- **Goal of the exercise**
Each entry needs to be reproduced exactly as it is.

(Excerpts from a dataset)
----

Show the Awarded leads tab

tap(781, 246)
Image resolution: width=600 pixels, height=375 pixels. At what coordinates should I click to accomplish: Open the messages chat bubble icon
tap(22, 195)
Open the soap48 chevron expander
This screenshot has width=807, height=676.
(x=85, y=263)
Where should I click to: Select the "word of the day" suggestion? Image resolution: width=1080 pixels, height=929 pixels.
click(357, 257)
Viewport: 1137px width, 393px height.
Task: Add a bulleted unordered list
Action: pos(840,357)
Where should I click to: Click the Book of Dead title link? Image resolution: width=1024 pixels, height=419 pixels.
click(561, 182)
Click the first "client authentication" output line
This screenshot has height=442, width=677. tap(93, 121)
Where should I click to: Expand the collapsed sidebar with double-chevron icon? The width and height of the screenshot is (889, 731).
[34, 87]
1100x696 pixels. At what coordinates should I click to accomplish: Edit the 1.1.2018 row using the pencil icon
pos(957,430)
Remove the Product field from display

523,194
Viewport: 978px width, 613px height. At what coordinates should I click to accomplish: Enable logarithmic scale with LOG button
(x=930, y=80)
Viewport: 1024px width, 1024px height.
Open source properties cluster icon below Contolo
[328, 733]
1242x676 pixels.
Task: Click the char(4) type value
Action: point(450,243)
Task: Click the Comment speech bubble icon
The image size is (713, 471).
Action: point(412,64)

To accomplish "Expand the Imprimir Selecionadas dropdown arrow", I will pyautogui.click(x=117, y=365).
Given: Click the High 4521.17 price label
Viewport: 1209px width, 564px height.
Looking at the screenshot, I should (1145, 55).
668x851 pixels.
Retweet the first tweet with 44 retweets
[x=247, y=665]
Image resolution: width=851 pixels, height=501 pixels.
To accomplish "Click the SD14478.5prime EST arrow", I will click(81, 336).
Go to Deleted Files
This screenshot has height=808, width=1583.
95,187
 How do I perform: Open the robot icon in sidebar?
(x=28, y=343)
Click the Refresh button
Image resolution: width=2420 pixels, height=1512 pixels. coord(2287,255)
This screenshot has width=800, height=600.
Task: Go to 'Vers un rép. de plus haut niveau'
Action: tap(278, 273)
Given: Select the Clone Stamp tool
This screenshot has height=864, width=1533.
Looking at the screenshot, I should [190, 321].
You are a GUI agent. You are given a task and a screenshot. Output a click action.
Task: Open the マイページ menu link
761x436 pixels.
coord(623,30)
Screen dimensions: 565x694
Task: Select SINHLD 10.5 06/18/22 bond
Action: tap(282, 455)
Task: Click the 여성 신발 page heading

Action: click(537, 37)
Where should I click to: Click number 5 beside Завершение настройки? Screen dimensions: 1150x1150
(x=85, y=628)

----

- **Answer to this exercise**
Show the Awarded leads tab

tap(781, 246)
Image resolution: width=600 pixels, height=375 pixels. At what coordinates should I click to accomplish: Open the messages chat bubble icon
tap(22, 195)
Open the soap48 chevron expander
This screenshot has width=807, height=676.
(x=85, y=263)
Where should I click to: Select the "word of the day" suggestion? Image resolution: width=1080 pixels, height=929 pixels.
click(357, 257)
Viewport: 1137px width, 393px height.
Task: Add a bulleted unordered list
Action: pos(840,357)
Where should I click to: Click the Book of Dead title link? Image resolution: width=1024 pixels, height=419 pixels.
click(561, 182)
Click the first "client authentication" output line
This screenshot has height=442, width=677. tap(93, 121)
Where should I click to: Expand the collapsed sidebar with double-chevron icon? The width and height of the screenshot is (889, 731).
[34, 87]
1100x696 pixels. At what coordinates should I click to accomplish: Edit the 1.1.2018 row using the pencil icon
pos(957,430)
Remove the Product field from display

523,194
Viewport: 978px width, 613px height. At what coordinates should I click to accomplish: Enable logarithmic scale with LOG button
(x=930, y=80)
Viewport: 1024px width, 1024px height.
Open source properties cluster icon below Contolo
[328, 733]
1242x676 pixels.
Task: Click the char(4) type value
Action: point(450,243)
Task: Click the Comment speech bubble icon
The image size is (713, 471).
Action: point(412,64)

To accomplish "Expand the Imprimir Selecionadas dropdown arrow", I will pyautogui.click(x=117, y=365).
Given: Click the High 4521.17 price label
Viewport: 1209px width, 564px height.
Looking at the screenshot, I should (1145, 55).
668x851 pixels.
Retweet the first tweet with 44 retweets
[x=247, y=665]
Image resolution: width=851 pixels, height=501 pixels.
To accomplish "Click the SD14478.5prime EST arrow", I will click(81, 336).
Go to Deleted Files
This screenshot has height=808, width=1583.
95,187
 How do I perform: Open the robot icon in sidebar?
(x=28, y=343)
Click the Refresh button
Image resolution: width=2420 pixels, height=1512 pixels. coord(2287,255)
This screenshot has width=800, height=600.
Task: Go to 'Vers un rép. de plus haut niveau'
Action: tap(278, 273)
Given: Select the Clone Stamp tool
This screenshot has height=864, width=1533.
Looking at the screenshot, I should [190, 321].
You are a GUI agent. You are given a task and a screenshot. Output a click action.
Task: Open the マイページ menu link
761x436 pixels.
coord(623,30)
Screen dimensions: 565x694
Task: Select SINHLD 10.5 06/18/22 bond
Action: tap(282, 455)
Task: Click the 여성 신발 page heading

Action: click(537, 37)
Where should I click to: Click number 5 beside Завершение настройки? Screen dimensions: 1150x1150
(x=85, y=628)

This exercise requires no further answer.